Pour un plus ample exposé des moyens des parties, il est renvoyé à leurs conclusions susvisées conformément à l’article 455 du code de procédure civile.
SUR CE,
L’article L. 324-1-1 du code du tourisme dispose que :
[…]
IV.-Dans les communes ayant mis en ‘uvre la procédure d’enregistrement de la déclaration préalable mentionnée au III, toute personne qui offre à la location un meublé de tourisme qui est déclaré comme sa résidence principale ne peut le faire au-delà de cent vingt jours au cours d’une même année civile, sauf obligation professionnelle, raison de santé ou cas de force majeure.
V.- […]Toute personne qui ne se conforme pas aux obligations résultant du IV est passible d’une amende civile dont le montant ne peut excéder 10 000 euros.
[…]
Ces amendes sont prononcées par le président du tribunal judiciaire statuant selon la procédure accélérée au fond, sur demande de la commune dans laquelle est situé le meublé de tourisme. Le produit de l’amende est versé à la commune. Le tribunal judiciaire compétent est celui dans le ressort duquel est situé le meublé de tourisme.
En l’espèce, il est constant que M. [T] a donné l’appartement en cause en location de courte durée à destination d’une clientèle de passage qui n’y élit pas domicile au cours de l’année 2019 et que le bien a été loué 193 nuitées.
M. [T] expose que ses obligations professionnelles l’en ont tenu éloigné en 2019, à compter du 31 août 2019, ce qui lui permettrait de se prévaloir des exceptions prévues par l’article L 324-1-1-IV du code de tourisme et de le louer pour de courtes durées à une clientèle de passage qui n’y élit pas domicile au-delà de 120 jours au cours d’une même année civile.

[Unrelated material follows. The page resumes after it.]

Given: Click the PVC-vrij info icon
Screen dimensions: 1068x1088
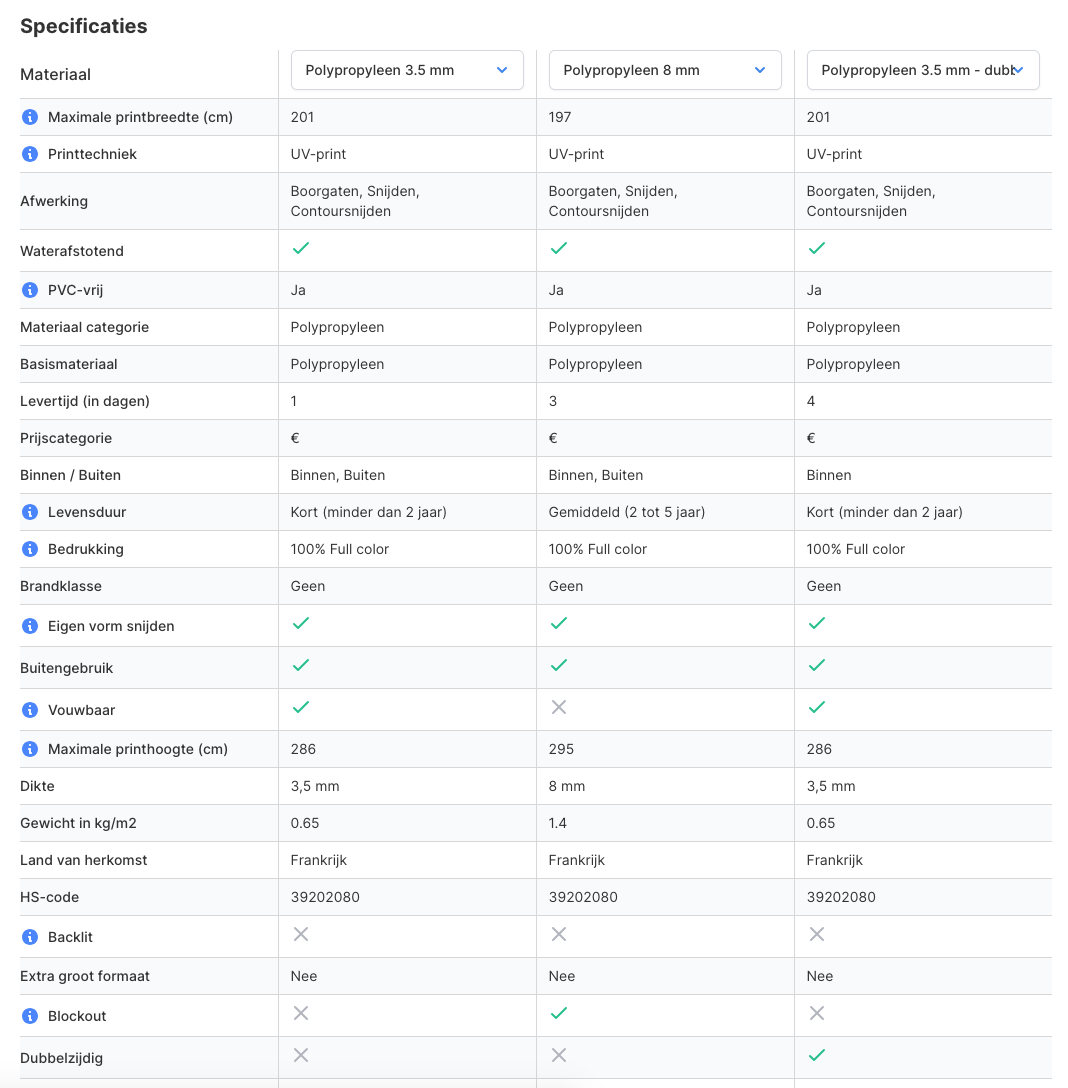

Force est de constater sur ce point que M. [T] expose lui-même qu’il a été contraint spécifiquement en 2019 de s’absenter pour les besoins de plusieurs offres d’entretien d’embauche à [Localité 7], alors qu’il était à la recherche d’un emploi.
Il ressort des pièces produites que :
– M. [T] produit un relevé Pôle Emploi dont il résulte qu’il a été indemnisé du 1er janvier 2019 au 30 juin 2019 au titre de l’allocation retour à l’emploi, puis 345 jours à ce titre du 1er juillet 2019 au 9 juin 2020, pour n’être plus inscrit comme demandeur d’emploi depuis le 31 juillet 2020, de sorte qu’il justifie bien avoir été demandeur d’emploi en 2019,
– il produit des copies de billets d’avion pour [Localité 7] depuis [Localité 8] à compter du 24 août 2020 avec retour à [Localité 8] le 24 décembre 2019 et départ à nouveau pour [Localité 7] le 6 janvier 2020,
– il verse aux débats plusieurs attestations indiquant qu’il a été reçu à [Localité 7] pour un entretien d’embauche pour le compte de diverses sociétés aux mois de septembre, octobre, novembre et décembre 2019, de sorte qu’il justifie bien avoir été présent à [Localité 7] pour les besoins de ces entretiens professionnels et de ses recherches d’emploi entre le 24 août 2019 et le 24 décembre 2019,
– il produit en outre une attestation de M. [E], general manager de la société JamesEdition à [Localité 7] indiquant que M. [T] a été embauché le 15 mars 2020 pour cette entreprise et travaille à [Localité 7],
– toutefois, cette période durant laquelle M. [T] a été présent en Russie s’étend sur quatre mois donc 124 jours, et ne peut à elle seule justifier le dépassement pratiqué à hauteur de 193 jours en 2019.
Dans ces conditions, M. [T] qui a déclaré le bien en cause comme étant sa résidence principale n’établit pas avoir disposé d’un motif légitime tenant à ses obligations professionnelles pour louer son appartement plus de 120 jours par an. A ce titre, il n’est pas fondé à se prévaloir de l’exception prévue par l’article L 324-1-1 IV du code du tourisme au titre de l’obligation professionnelle.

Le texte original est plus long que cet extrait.